Перун – русский бог грома и молнии
Ран – жена Эгира, бога моря; она затягивала людей своей сетью на глубину и топила их
Скади – богиня езды на лыжах и охоты
Сколл – волк, преследующий солнце
Тьяльфи – длинноногий сын крестьянина, ставший слугой Тора и сопровождавший его во время путешествия в мир великанов
Тор – бог неба и грома, а также закона и порядка
Валькирии – красивые молодые женщины, отбиравшие лучших из тех, кто пал на поле боя, и доставлявшие их в чертог Одина, Вальгаллу
1
Мы пришли? – громко спросила Сольвейг.
На поле битвы не росли деревья, пробивалась только чахлая и корявая поросль кустарников.
Хальфдан, слегка прихрамывая, широко шагал впереди. Не останавливаясь, он окликнул ее через плечо:
– Ты как там, девочка?
«Здесь все мертво, – подумала Сольвейг. – Ничего не осталось, кроме этих черных пальцев, черных рук. Как же их много в Стикластадире.
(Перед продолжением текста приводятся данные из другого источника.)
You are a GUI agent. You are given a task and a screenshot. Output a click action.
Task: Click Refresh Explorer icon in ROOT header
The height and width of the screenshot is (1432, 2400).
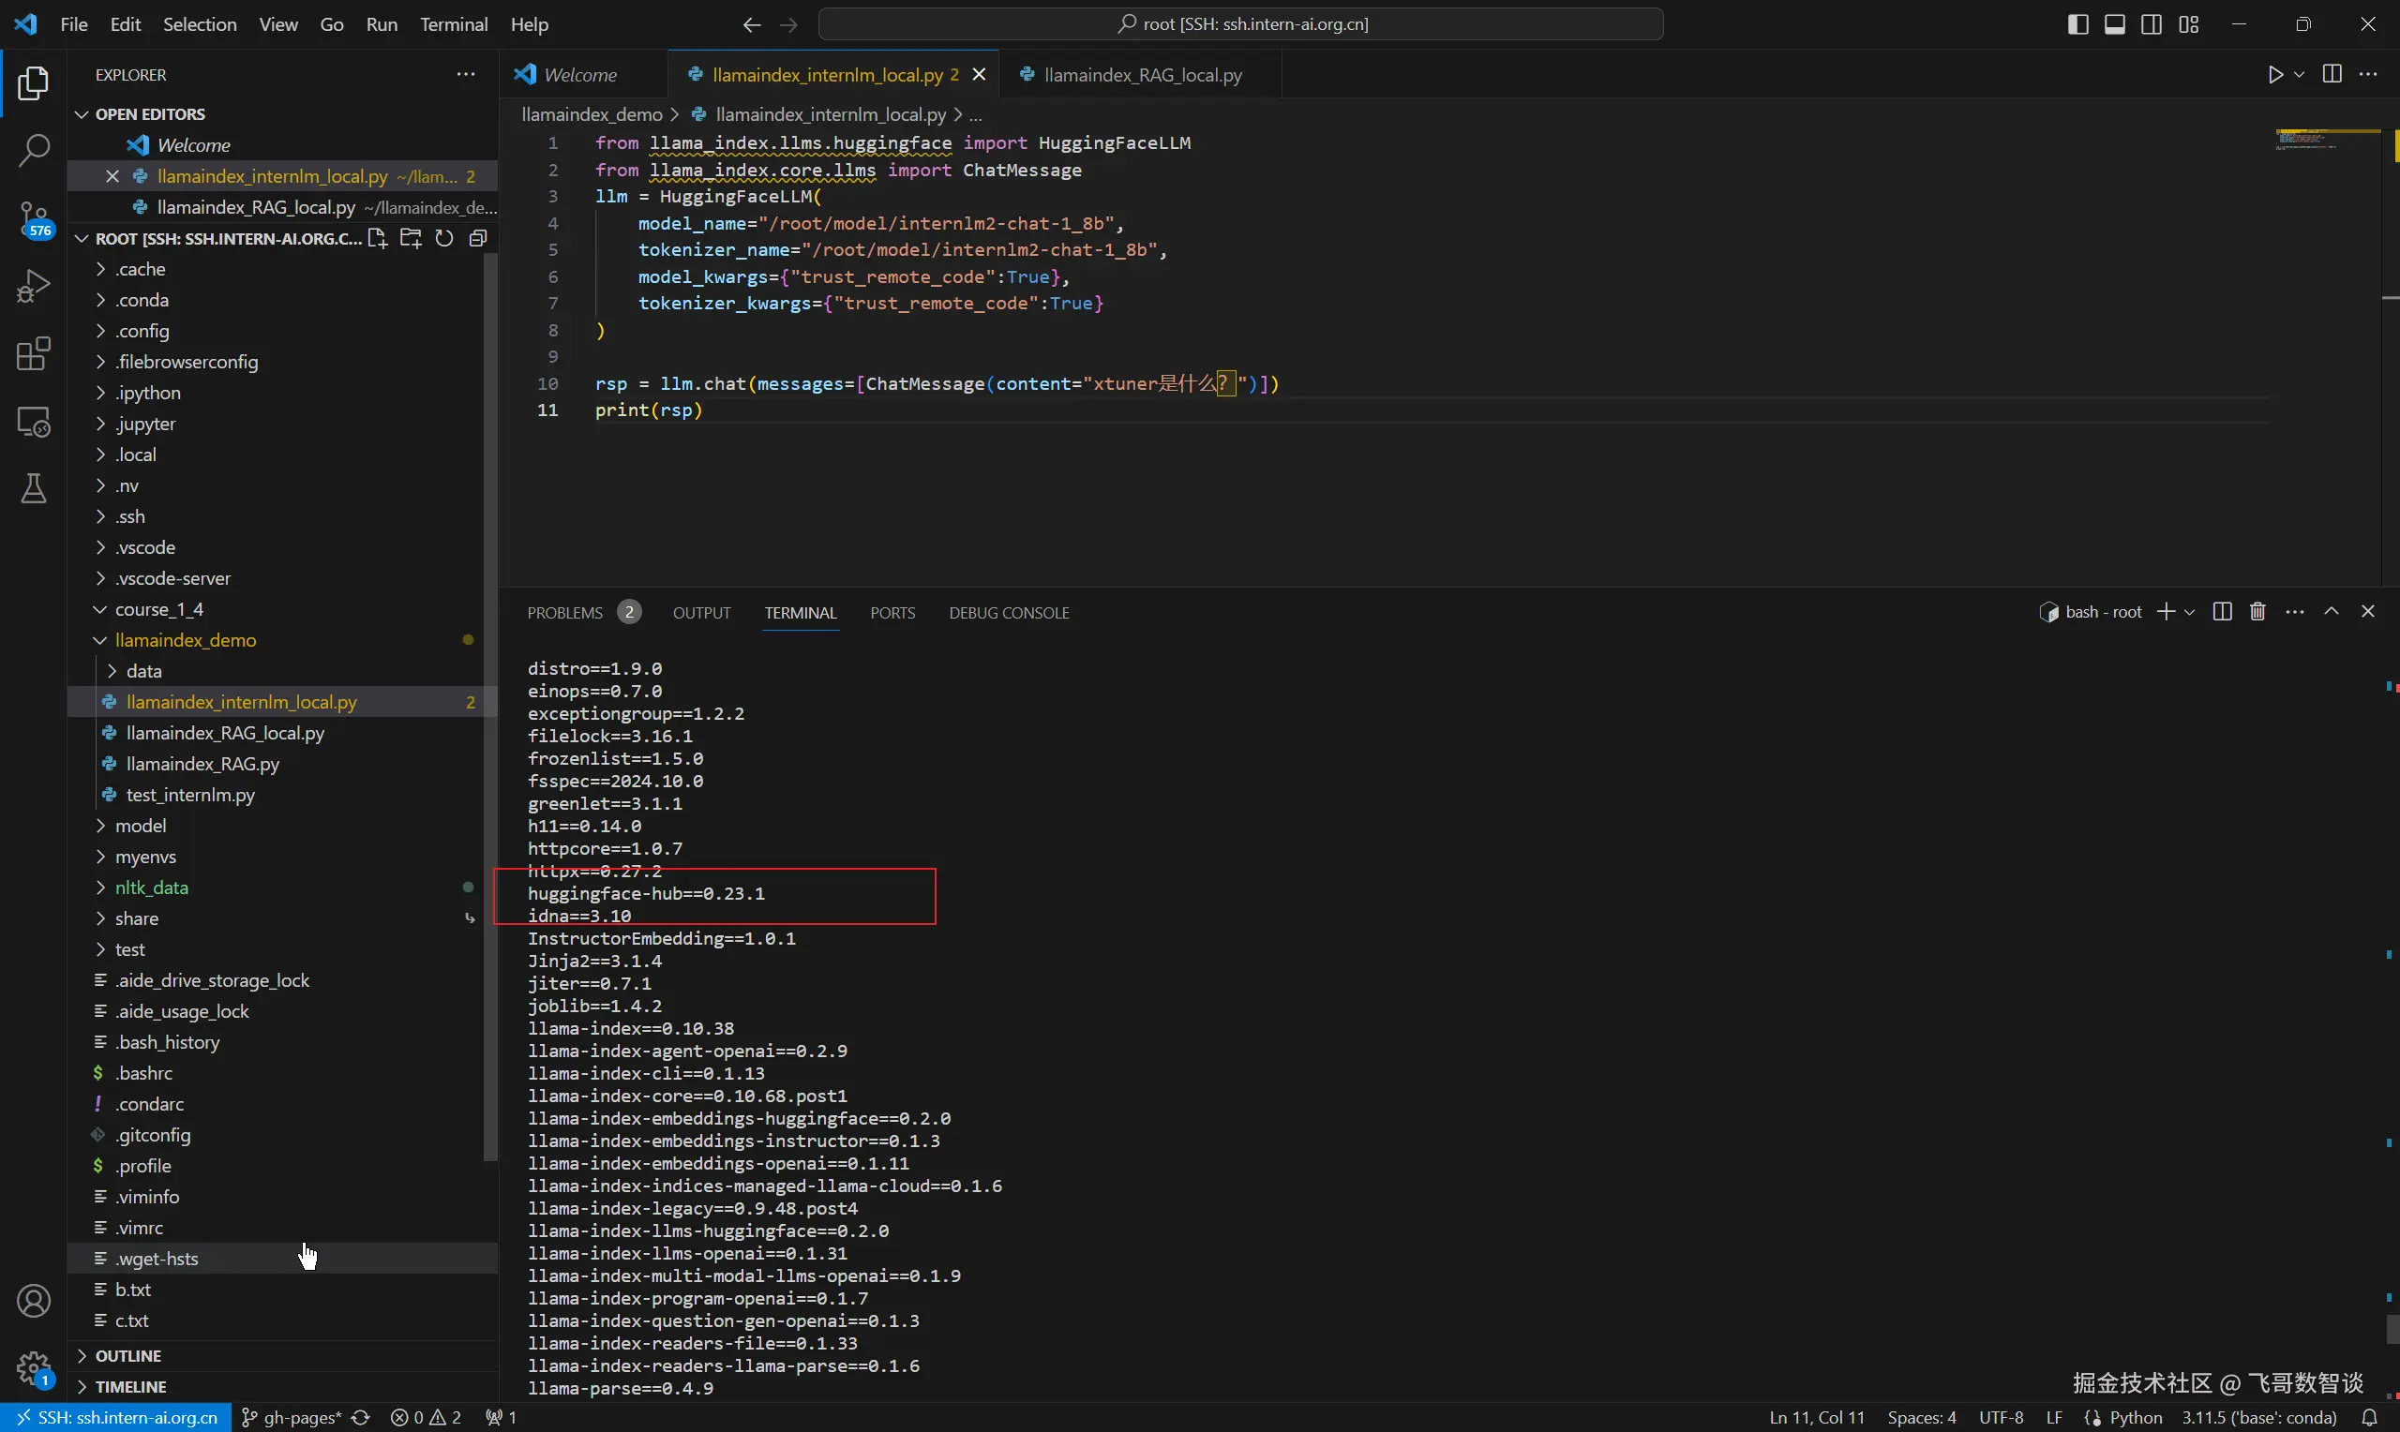click(x=444, y=238)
Пробьется ли здесь к солнцу хоть одно растение?»
Она догнала отца и просунула ему руку под локоть. Хальфдан обернулся и обнял дочь так сильно, что у той едва не затрещали ребра. Сольвейг почувствовала его дрожь и в изумлении подняла взгляд.
– Я хотел, чтобы ты увидела это своими глазами и поняла, – сказал Хальфдан. – И сам хотел снова побывать здесь. Еще раз, пока я в Мидгарде. Увидеть Стикластадир, чтобы зрелище разожгло мне нутро. Чтобы внутри меня запылал огонь.
Затем полудан, этот воин-землепашец, и его лучезарная дочь вместе прошли до середины поля. Порывистый ночной ветер уже стих, и солнце – так называли тот ослепительно-яркий глаз, сиявший сквозь комковатые, буро-серые облака, – уже пробралось в черепе неба на предназначенную ему высоту.
– Сегодня годовщина битвы, – напомнил дочери отец. – Последний день августа.
– Прошло пять лет, – откликнулась Сольвейг.
– Харальду было тогда пятнадцать, – продолжал Хальфдан. – Столько же, сколько тебе сейчас.
– Мне четырнадцать.
– Ты восходишь к пятнадцатилетию, – едва улыбнувшись, ответил отец. – Тебе пятнадцать, и ты восходишь, словно солнце. Но я все равно готов был следовать за ним, уже тогда. Да и многие иные из тех, что жили у фьорда. Харальд Сигурдссон… Он был вождем от рождения. Помнишь, я рассказывал? Король Олаф думал, что Харальд еще слишком слаб, чтобы биться, но тот сказал ему: если у меня не хватит сил взмахнуть мечом, я привяжу его рукоять к своей деснице. Этому король Олаф не удивился, – рассказывал дальше Хальфдан. – Он знал, что за человек его сводный брат. Нас было три тысячи, Сольва. Три тысячи. Но в армии короля Кнута было еще больше. Я все еще чувствую этот запах. Острый смрад страха, обволакивающий дух пота, сладость крови, благоухание смятой и истоптанной травы… самого тела земли, избитого, искалеченного. Я все еще слышу эти звуки. Лязг, звон, стоны, дикие крики…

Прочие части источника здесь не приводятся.